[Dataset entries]
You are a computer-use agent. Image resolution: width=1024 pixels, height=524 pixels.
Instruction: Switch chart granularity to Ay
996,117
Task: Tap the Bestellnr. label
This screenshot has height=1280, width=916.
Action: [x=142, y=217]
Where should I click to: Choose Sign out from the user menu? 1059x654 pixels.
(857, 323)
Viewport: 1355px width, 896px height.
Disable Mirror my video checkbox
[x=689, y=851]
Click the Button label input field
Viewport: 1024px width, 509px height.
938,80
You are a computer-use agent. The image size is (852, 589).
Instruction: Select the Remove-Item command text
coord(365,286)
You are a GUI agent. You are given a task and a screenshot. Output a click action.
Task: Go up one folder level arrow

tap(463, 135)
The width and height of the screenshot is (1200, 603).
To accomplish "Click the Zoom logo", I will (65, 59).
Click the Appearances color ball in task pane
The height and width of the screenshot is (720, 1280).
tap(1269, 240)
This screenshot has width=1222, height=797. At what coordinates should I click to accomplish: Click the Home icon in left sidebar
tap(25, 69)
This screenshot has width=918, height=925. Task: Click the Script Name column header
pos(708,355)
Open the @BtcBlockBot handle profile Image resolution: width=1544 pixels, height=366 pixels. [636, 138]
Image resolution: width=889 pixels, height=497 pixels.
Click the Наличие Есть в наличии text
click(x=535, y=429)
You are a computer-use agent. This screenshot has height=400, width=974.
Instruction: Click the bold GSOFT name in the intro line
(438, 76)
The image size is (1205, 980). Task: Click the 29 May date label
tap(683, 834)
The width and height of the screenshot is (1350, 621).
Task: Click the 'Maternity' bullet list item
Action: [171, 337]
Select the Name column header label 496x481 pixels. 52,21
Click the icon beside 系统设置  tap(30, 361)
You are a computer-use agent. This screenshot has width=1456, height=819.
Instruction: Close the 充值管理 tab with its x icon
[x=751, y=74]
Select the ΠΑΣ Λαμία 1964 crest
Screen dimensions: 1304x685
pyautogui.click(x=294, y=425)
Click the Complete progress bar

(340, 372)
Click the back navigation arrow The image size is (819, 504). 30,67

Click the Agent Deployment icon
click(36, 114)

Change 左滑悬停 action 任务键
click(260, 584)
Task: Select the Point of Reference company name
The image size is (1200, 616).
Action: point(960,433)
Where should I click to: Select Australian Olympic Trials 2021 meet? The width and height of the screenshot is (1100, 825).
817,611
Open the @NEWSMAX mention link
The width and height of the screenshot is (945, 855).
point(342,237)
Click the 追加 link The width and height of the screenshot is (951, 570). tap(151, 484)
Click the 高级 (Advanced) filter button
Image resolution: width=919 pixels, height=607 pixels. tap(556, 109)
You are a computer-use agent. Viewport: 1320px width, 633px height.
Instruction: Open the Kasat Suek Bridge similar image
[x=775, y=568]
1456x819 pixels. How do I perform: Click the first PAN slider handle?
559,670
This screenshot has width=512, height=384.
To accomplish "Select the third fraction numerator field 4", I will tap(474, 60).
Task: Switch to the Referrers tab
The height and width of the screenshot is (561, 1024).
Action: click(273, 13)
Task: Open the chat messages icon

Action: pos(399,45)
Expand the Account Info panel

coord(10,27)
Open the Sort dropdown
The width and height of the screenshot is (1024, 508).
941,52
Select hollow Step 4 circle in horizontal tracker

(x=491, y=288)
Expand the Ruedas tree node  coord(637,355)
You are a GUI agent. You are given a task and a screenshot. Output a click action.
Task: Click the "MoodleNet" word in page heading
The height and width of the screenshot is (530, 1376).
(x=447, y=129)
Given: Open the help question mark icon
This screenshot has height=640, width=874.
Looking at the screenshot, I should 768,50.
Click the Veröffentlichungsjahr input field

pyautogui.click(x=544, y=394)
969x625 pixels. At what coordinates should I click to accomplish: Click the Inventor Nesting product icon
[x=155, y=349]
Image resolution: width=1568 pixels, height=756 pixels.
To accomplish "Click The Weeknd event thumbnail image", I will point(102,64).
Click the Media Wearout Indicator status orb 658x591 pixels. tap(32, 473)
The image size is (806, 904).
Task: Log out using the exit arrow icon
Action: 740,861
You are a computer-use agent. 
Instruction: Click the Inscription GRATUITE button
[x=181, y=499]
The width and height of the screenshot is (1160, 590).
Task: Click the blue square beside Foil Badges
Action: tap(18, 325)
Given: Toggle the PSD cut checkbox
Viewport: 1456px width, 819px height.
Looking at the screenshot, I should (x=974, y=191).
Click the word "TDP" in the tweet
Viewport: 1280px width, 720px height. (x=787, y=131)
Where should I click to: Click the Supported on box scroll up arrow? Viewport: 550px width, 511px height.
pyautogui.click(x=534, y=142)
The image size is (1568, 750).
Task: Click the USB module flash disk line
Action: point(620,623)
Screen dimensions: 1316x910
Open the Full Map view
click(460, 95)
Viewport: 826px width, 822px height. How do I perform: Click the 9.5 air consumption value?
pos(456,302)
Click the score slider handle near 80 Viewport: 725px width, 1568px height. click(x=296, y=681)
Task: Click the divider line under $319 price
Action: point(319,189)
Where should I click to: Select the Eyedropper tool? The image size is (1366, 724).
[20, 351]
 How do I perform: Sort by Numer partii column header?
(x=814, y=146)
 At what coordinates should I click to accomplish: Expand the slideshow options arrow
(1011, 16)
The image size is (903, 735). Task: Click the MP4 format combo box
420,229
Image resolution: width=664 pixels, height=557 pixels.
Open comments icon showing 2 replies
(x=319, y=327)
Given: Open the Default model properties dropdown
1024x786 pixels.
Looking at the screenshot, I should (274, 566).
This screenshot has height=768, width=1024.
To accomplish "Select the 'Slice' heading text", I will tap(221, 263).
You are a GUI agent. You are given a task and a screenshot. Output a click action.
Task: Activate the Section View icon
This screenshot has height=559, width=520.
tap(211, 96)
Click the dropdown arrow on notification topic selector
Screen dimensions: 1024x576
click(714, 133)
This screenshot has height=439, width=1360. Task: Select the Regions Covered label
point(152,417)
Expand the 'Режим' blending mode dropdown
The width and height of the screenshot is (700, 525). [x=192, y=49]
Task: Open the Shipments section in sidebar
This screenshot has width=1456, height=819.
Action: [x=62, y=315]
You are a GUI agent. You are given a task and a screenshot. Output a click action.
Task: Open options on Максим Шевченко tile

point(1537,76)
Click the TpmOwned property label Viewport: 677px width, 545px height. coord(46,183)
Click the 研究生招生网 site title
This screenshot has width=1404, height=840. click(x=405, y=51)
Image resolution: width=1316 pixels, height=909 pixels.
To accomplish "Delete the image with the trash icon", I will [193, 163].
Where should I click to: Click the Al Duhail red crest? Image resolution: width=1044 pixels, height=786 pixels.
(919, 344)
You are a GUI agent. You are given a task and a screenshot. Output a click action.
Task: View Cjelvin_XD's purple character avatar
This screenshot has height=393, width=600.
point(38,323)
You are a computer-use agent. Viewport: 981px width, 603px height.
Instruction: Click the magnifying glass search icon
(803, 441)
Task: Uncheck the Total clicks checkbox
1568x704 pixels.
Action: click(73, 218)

Exercise instructions:
Please write out the records from above, keeping every line exact.

Answer box:
You are a computer-use agent. Image resolution: width=1024 pixels, height=524 pixels.
Instruction: Switch chart granularity to Ay
996,117
Task: Tap the Bestellnr. label
This screenshot has height=1280, width=916.
Action: [x=142, y=217]
Where should I click to: Choose Sign out from the user menu? 1059x654 pixels.
(857, 323)
Viewport: 1355px width, 896px height.
Disable Mirror my video checkbox
[x=689, y=851]
Click the Button label input field
Viewport: 1024px width, 509px height.
938,80
You are a computer-use agent. The image size is (852, 589).
Instruction: Select the Remove-Item command text
coord(365,286)
You are a GUI agent. You are given a task and a screenshot. Output a click action.
Task: Go up one folder level arrow

tap(463, 135)
The width and height of the screenshot is (1200, 603).
To accomplish "Click the Zoom logo", I will (65, 59).
Click the Appearances color ball in task pane
The height and width of the screenshot is (720, 1280).
tap(1269, 240)
This screenshot has width=1222, height=797. At what coordinates should I click to accomplish: Click the Home icon in left sidebar
tap(25, 69)
This screenshot has width=918, height=925. Task: Click the Script Name column header
pos(708,355)
Open the @BtcBlockBot handle profile Image resolution: width=1544 pixels, height=366 pixels. [636, 138]
Image resolution: width=889 pixels, height=497 pixels.
Click the Наличие Есть в наличии text
click(x=535, y=429)
You are a computer-use agent. This screenshot has height=400, width=974.
Instruction: Click the bold GSOFT name in the intro line
(438, 76)
The image size is (1205, 980). Task: Click the 29 May date label
tap(683, 834)
The width and height of the screenshot is (1350, 621).
Task: Click the 'Maternity' bullet list item
Action: [171, 337]
Select the Name column header label 496x481 pixels. 52,21
Click the icon beside 系统设置  tap(30, 361)
You are a computer-use agent. This screenshot has width=1456, height=819.
Instruction: Close the 充值管理 tab with its x icon
[x=751, y=74]
Select the ΠΑΣ Λαμία 1964 crest
Screen dimensions: 1304x685
pyautogui.click(x=294, y=425)
Click the Complete progress bar

(340, 372)
Click the back navigation arrow The image size is (819, 504). 30,67

Click the Agent Deployment icon
click(36, 114)

Change 左滑悬停 action 任务键
click(260, 584)
Task: Select the Point of Reference company name
The image size is (1200, 616).
Action: point(960,433)
Where should I click to: Select Australian Olympic Trials 2021 meet? The width and height of the screenshot is (1100, 825).
817,611
Open the @NEWSMAX mention link
The width and height of the screenshot is (945, 855).
point(342,237)
Click the 追加 link The width and height of the screenshot is (951, 570). tap(151, 484)
Click the 高级 (Advanced) filter button
Image resolution: width=919 pixels, height=607 pixels. tap(556, 109)
You are a computer-use agent. Viewport: 1320px width, 633px height.
Instruction: Open the Kasat Suek Bridge similar image
[x=775, y=568]
1456x819 pixels. How do I perform: Click the first PAN slider handle?
559,670
This screenshot has width=512, height=384.
To accomplish "Select the third fraction numerator field 4", I will tap(474, 60).
Task: Switch to the Referrers tab
The height and width of the screenshot is (561, 1024).
Action: click(273, 13)
Task: Open the chat messages icon

Action: pos(399,45)
Expand the Account Info panel

coord(10,27)
Open the Sort dropdown
The width and height of the screenshot is (1024, 508).
941,52
Select hollow Step 4 circle in horizontal tracker

(x=491, y=288)
Expand the Ruedas tree node  coord(637,355)
You are a GUI agent. You are given a task and a screenshot. Output a click action.
Task: Click the "MoodleNet" word in page heading
The height and width of the screenshot is (530, 1376).
(x=447, y=129)
Given: Open the help question mark icon
This screenshot has height=640, width=874.
Looking at the screenshot, I should 768,50.
Click the Veröffentlichungsjahr input field

pyautogui.click(x=544, y=394)
969x625 pixels. At what coordinates should I click to accomplish: Click the Inventor Nesting product icon
[x=155, y=349]
Image resolution: width=1568 pixels, height=756 pixels.
To accomplish "Click The Weeknd event thumbnail image", I will point(102,64).
Click the Media Wearout Indicator status orb 658x591 pixels. tap(32, 473)
The image size is (806, 904).
Task: Log out using the exit arrow icon
Action: 740,861
You are a computer-use agent. 
Instruction: Click the Inscription GRATUITE button
[x=181, y=499]
The width and height of the screenshot is (1160, 590).
Task: Click the blue square beside Foil Badges
Action: tap(18, 325)
Given: Toggle the PSD cut checkbox
Viewport: 1456px width, 819px height.
Looking at the screenshot, I should (x=974, y=191).
Click the word "TDP" in the tweet
Viewport: 1280px width, 720px height. (x=787, y=131)
Where should I click to: Click the Supported on box scroll up arrow? Viewport: 550px width, 511px height.
pyautogui.click(x=534, y=142)
The image size is (1568, 750).
Task: Click the USB module flash disk line
Action: point(620,623)
Screen dimensions: 1316x910
Open the Full Map view
click(460, 95)
Viewport: 826px width, 822px height. How do I perform: Click the 9.5 air consumption value?
pos(456,302)
Click the score slider handle near 80 Viewport: 725px width, 1568px height. click(x=296, y=681)
Task: Click the divider line under $319 price
Action: point(319,189)
Where should I click to: Select the Eyedropper tool? The image size is (1366, 724).
[20, 351]
 How do I perform: Sort by Numer partii column header?
(x=814, y=146)
 At what coordinates should I click to accomplish: Expand the slideshow options arrow
(1011, 16)
The image size is (903, 735). Task: Click the MP4 format combo box
420,229
Image resolution: width=664 pixels, height=557 pixels.
Open comments icon showing 2 replies
(x=319, y=327)
Given: Open the Default model properties dropdown
1024x786 pixels.
Looking at the screenshot, I should (274, 566).
This screenshot has height=768, width=1024.
To accomplish "Select the 'Slice' heading text", I will tap(221, 263).
You are a GUI agent. You are given a task and a screenshot. Output a click action.
Task: Activate the Section View icon
This screenshot has height=559, width=520.
tap(211, 96)
Click the dropdown arrow on notification topic selector
Screen dimensions: 1024x576
click(714, 133)
This screenshot has height=439, width=1360. Task: Select the Regions Covered label
point(152,417)
Expand the 'Режим' blending mode dropdown
The width and height of the screenshot is (700, 525). [x=192, y=49]
Task: Open the Shipments section in sidebar
This screenshot has width=1456, height=819.
Action: [x=62, y=315]
You are a GUI agent. You are given a task and a screenshot. Output a click action.
Task: Open options on Максим Шевченко tile

point(1537,76)
Click the TpmOwned property label Viewport: 677px width, 545px height. coord(46,183)
Click the 研究生招生网 site title
This screenshot has width=1404, height=840. click(x=405, y=51)
Image resolution: width=1316 pixels, height=909 pixels.
To accomplish "Delete the image with the trash icon", I will [193, 163].
Where should I click to: Click the Al Duhail red crest? Image resolution: width=1044 pixels, height=786 pixels.
(919, 344)
You are a GUI agent. You are given a task and a screenshot. Output a click action.
Task: View Cjelvin_XD's purple character avatar
This screenshot has height=393, width=600.
point(38,323)
You are a computer-use agent. Viewport: 981px width, 603px height.
Instruction: Click the magnifying glass search icon
(803, 441)
Task: Uncheck the Total clicks checkbox
1568x704 pixels.
Action: click(73, 218)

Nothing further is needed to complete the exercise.